Caroline Graham does something interesting in Death of a Hollow Man. She spends half the book with an amateur theater group preparing to perform Amadeus, letting readers get to know her characters.

Inspector Barnaby’s wife Joyce works on costumes and plays minor characters. Harold Winstanley is the director, with a high regard for himself. Esslyn is playing Salieri. He has an eye for the ladies and recently dumped his wife Rosa for 19-year-old Kitty. When Rosa finds out Kitty is pregnant, a state Esslyn denied her, she is furious.

Others of the group are Deirdre, much-put-upon assistant director, whose father has dementia, putting her into a constant fret. There are David and Colin, son and father set designers and technicians. Tim and Avery are a gay couple who do lighting. The Everard brothers are Esslyn’s toadies. And young Nicholas is playing Mozart and trying to get into drama school.

Many in the group thrive on rumor and innuendo, and the atmosphere is toxic, what with Harold’s rudeness and his ego that must be constantly fed, Esslyn’s coldness, and the tension between Rosa and Kitty. Nicholas comes in early one day and sees Kitty having sex with someone in the light booth. He thinks it is David because he’s the only other person he meets that early. Rumors about this create more tension and end in a misunderstanding that makes havoc on opening night. But does it have anything to do with the death at the end of the play? For the taped straight razor that Salieri uses to cut his own throat has had its tape removed.

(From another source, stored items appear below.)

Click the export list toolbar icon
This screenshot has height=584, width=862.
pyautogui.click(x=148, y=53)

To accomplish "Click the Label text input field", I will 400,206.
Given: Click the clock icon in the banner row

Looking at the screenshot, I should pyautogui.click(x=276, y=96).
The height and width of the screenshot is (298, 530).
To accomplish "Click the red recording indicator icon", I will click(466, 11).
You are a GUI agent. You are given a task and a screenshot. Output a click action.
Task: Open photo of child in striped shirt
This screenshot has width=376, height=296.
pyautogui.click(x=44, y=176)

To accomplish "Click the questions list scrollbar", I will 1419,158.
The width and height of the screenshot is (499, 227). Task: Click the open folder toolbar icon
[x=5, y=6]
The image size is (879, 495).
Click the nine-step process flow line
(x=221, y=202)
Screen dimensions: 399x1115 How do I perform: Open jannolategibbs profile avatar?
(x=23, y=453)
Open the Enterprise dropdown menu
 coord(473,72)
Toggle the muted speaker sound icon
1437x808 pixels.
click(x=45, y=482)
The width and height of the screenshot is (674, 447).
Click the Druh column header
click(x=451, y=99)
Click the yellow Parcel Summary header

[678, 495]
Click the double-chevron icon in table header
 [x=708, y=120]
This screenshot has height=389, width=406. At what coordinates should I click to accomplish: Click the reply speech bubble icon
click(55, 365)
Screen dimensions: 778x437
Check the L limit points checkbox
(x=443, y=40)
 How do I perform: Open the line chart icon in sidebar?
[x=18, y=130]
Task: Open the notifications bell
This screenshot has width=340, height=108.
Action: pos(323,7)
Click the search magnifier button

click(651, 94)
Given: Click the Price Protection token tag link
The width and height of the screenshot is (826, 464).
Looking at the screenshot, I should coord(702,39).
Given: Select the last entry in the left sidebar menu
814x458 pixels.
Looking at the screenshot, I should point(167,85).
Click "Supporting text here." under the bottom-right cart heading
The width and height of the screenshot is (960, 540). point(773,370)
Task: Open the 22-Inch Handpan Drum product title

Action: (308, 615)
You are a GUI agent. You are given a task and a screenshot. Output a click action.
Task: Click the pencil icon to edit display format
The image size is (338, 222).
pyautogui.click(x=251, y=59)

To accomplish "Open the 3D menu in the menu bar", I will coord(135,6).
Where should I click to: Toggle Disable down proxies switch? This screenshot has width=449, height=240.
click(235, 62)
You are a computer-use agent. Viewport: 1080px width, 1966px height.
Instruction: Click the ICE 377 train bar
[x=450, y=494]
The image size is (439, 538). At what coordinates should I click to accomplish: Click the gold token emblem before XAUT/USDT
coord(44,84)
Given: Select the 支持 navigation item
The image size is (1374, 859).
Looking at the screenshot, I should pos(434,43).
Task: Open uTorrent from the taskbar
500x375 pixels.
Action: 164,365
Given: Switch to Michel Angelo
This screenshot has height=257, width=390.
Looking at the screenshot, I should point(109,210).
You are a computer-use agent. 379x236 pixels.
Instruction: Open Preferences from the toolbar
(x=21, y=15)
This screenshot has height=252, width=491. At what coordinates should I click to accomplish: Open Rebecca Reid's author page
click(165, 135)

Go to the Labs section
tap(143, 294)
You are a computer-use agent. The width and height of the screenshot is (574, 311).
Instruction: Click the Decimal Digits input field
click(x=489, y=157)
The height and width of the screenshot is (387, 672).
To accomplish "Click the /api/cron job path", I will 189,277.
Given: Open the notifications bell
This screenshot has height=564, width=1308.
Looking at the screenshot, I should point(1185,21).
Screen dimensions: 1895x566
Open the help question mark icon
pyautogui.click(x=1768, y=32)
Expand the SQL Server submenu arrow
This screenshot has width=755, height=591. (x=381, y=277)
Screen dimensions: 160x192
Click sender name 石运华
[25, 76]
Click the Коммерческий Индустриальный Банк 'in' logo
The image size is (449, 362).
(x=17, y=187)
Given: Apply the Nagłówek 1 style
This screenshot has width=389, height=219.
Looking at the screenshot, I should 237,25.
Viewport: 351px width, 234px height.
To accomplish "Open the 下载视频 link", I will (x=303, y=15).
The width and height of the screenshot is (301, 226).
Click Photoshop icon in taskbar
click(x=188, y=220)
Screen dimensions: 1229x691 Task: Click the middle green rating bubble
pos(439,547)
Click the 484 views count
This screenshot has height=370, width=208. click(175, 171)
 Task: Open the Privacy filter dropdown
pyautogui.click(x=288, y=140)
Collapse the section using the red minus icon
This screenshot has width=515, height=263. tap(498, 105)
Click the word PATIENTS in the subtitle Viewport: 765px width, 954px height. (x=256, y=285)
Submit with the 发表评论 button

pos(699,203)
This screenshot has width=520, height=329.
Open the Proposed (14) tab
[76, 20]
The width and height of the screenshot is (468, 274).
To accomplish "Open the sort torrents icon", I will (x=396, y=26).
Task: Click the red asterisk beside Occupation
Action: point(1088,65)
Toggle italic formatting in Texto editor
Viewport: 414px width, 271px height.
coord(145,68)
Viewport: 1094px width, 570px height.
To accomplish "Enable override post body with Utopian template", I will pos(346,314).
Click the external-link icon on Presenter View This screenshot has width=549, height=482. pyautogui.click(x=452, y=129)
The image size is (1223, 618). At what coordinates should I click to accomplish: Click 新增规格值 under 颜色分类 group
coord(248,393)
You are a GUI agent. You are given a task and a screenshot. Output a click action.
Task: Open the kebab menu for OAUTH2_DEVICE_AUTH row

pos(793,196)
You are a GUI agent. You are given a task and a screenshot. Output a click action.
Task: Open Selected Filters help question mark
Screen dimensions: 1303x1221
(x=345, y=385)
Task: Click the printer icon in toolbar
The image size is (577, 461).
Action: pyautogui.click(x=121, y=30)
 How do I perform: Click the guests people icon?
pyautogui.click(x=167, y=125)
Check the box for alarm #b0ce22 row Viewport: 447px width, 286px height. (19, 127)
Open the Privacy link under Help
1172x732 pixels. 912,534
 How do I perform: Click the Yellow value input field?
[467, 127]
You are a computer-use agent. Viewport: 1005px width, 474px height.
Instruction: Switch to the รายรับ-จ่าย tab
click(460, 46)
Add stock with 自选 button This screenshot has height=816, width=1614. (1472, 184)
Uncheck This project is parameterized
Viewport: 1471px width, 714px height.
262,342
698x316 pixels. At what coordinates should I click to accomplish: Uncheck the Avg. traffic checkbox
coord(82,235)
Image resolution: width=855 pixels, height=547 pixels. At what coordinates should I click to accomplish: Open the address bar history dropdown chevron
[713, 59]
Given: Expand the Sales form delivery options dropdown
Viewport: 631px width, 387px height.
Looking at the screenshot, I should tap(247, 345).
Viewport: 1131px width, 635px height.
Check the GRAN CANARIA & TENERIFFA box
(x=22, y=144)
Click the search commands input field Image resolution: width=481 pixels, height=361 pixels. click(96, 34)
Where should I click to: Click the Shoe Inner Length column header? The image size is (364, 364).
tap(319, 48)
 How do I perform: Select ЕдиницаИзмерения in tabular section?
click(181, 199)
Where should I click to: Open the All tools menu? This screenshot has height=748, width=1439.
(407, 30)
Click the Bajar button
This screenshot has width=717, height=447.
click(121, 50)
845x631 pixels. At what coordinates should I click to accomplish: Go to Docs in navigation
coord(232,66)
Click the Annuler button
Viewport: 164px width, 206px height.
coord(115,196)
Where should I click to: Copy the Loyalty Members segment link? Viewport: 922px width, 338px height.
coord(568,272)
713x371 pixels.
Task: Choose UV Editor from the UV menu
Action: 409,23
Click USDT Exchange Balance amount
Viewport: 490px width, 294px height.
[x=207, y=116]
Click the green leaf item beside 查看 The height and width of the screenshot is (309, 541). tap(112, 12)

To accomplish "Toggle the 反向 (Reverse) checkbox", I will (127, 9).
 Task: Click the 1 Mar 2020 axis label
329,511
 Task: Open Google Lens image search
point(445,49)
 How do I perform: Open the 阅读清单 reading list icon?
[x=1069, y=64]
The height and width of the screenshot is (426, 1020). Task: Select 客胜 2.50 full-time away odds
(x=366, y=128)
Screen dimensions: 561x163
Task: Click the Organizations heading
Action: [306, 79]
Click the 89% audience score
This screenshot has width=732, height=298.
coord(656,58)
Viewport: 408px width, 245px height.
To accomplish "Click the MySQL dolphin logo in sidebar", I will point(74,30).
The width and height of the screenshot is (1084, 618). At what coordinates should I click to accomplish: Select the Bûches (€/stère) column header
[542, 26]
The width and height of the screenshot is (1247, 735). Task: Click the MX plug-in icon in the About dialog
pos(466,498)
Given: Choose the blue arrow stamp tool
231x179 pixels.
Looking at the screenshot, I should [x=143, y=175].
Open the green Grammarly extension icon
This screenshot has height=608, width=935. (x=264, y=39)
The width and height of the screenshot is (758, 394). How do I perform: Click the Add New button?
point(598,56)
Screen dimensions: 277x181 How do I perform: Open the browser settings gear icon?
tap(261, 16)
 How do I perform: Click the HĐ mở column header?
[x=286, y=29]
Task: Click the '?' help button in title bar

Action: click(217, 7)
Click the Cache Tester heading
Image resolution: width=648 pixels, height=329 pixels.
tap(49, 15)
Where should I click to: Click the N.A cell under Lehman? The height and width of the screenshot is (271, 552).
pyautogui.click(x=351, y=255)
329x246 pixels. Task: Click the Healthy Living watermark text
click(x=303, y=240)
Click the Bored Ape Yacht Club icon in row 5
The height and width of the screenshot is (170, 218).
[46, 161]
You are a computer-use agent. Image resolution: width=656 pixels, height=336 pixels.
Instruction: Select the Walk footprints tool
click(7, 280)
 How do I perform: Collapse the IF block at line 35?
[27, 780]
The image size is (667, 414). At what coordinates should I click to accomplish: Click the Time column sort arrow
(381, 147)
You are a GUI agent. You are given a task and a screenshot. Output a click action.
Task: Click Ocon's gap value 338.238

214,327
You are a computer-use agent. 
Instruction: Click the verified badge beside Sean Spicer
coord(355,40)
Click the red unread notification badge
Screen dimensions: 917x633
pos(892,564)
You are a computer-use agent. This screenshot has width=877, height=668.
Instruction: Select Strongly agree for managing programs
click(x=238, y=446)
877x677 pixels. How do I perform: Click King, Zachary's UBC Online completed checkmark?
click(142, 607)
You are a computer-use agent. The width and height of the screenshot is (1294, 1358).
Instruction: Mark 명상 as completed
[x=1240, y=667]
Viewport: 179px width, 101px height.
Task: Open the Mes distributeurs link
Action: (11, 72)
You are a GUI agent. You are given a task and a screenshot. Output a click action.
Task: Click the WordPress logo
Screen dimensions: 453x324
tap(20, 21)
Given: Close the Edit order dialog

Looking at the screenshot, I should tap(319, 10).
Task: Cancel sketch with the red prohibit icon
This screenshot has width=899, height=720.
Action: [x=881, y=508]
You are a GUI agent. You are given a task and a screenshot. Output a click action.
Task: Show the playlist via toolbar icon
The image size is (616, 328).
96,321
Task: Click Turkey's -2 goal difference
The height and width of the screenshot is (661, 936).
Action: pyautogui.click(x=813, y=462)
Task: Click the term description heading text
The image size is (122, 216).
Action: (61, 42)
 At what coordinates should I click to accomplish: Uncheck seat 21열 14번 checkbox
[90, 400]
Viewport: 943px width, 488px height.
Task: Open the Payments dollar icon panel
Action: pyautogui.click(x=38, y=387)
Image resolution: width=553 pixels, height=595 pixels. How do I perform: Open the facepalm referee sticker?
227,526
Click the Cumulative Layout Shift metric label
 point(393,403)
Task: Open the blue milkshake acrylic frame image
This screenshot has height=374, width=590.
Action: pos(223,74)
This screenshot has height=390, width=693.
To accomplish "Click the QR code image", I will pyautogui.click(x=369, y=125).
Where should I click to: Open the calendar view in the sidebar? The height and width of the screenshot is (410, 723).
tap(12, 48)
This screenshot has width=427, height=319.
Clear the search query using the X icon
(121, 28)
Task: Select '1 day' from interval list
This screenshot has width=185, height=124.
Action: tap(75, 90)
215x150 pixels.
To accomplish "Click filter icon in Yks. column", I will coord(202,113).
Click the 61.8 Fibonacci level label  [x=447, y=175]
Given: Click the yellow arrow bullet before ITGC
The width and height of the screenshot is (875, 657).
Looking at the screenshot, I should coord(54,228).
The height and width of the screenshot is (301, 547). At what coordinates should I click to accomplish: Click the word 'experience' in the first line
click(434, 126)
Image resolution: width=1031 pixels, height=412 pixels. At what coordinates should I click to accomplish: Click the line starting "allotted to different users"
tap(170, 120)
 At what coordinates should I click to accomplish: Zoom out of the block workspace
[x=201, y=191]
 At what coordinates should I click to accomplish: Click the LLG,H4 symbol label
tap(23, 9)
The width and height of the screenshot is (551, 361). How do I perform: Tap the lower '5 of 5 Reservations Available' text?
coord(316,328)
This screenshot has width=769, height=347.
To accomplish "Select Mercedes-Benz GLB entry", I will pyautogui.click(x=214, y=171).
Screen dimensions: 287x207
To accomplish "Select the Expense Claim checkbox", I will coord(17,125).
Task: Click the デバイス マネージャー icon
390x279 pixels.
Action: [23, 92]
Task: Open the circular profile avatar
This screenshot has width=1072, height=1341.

People who want a quick start to their mysteries might not appreciate Graham’s technique in this one of following the group over days, but it really helps develop the characters. I enjoyed this mystery, although being used to the character of Cully from the TV series, I was a little taken aback to find her depicted as acerbic.

Midsomer Murders made Joyce discover many of the bodies. I don’t know if Graham did that or not, but Joyce is right there on the spot for Essyn’s death.